Das schweigende Kind – Wenn der Zwang erzählt, worüber du nicht sprechen konntest
Heilung von Zwangsstörungen: Entdecke die transformative Kraft der BTM-Therapie
16.07.2026 • 7 Min.
Was steckt wirklich hinter einer Zwangsstörung? Warum entstehen Zwangsgedanken und Zwangshandlungen – und weshalb verschwinden sie bei manchen Menschen trotz Verhaltenstherapie, Konfrontationstherapie, Exposition und Medikamenten nicht dauerhaft?
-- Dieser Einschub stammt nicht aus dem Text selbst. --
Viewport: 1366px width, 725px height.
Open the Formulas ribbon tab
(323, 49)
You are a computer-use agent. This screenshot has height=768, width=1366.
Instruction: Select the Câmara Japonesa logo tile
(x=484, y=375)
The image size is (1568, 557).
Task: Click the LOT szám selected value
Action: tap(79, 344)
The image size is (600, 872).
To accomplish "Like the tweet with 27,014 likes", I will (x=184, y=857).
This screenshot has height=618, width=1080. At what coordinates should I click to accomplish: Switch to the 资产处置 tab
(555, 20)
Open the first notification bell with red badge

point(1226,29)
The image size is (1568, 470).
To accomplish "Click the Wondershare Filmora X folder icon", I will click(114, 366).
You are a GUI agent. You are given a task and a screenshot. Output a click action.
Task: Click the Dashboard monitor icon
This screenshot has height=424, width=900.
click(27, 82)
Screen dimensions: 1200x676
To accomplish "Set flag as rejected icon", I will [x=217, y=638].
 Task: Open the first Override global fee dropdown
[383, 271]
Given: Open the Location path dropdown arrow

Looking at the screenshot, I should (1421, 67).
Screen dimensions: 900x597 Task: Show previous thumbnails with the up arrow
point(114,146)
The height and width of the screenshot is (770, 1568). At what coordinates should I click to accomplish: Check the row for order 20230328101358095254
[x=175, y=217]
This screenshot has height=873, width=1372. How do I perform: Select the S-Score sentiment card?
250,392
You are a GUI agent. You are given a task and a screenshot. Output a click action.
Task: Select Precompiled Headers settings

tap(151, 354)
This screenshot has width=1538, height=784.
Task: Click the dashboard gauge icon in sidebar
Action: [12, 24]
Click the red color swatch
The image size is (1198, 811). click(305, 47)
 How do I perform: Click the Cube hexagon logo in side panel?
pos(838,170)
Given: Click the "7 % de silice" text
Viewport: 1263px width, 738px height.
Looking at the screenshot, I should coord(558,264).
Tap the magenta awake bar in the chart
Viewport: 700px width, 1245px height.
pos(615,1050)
In dieser Podcastfolge spreche ich über einen anderen Blick auf Zwänge. Ob Kontrollzwang, Waschzwang, Wiederholungszwang, Ordnungszwang oder quälende Zwangsgedanken: Der Zwang ist aus meiner Sicht nicht einfach nur ein sinnloses Symptom, das bekämpft oder unterdrückt werden muss. Er kann ein Hinweis auf ein altes Gefühl und eine verdrängte Geschichte sein. Viele Menschen mit einer Zwangsstörung erleben starke Angst, innere Unruhe, Anspannung, Schuldgefühle oder ein namenloses Unbehagen. Weil die eigentliche Ursache nicht mehr bewusst zugänglich ist, sucht der Kopf nach einer Erklärung. Der Zwang gibt diesem Gefühl schließlich einen Ort: Die Hände müssen gewaschen, der Herd kontrolliert, bestimmte Gedanken neutralisiert oder Handlungen immer wieder wiederholt werden. Doch warum ist dieses Gefühl überhaupt entstanden? In meiner Arbeit als Heilpraktiker für Psychotherapie und Entwickler der Back-to-Memory-Therapie gehe ich dieser Frage nach. Dabei zeigt sich häufig ein Zusammenhang mit belastenden Erfahrungen aus der Kindheit, emotionaler Überforderung, Angst, Hilflosigkeit, Scham, Schuld oder Erlebnissen, über die das Kind damals nicht sprechen konnte. Die Folge zeigt, warum Verdrängung ursprünglich ein wichtiger Schutz sein konnte, weshalb der Kampf gegen Zwangsgedanken und Zwangshandlungen so erschöpfend ist und warum Veränderung dort beginnen kann, wo die Ursache des Gefühls erkannt und bearbeitet wird. Denn vielleicht ist dein Zwang nicht dein Feind. Vielleicht erzählt er die Geschichte eines Kindes, das damals schweigen musste – und heute endlich gehört werden möchte.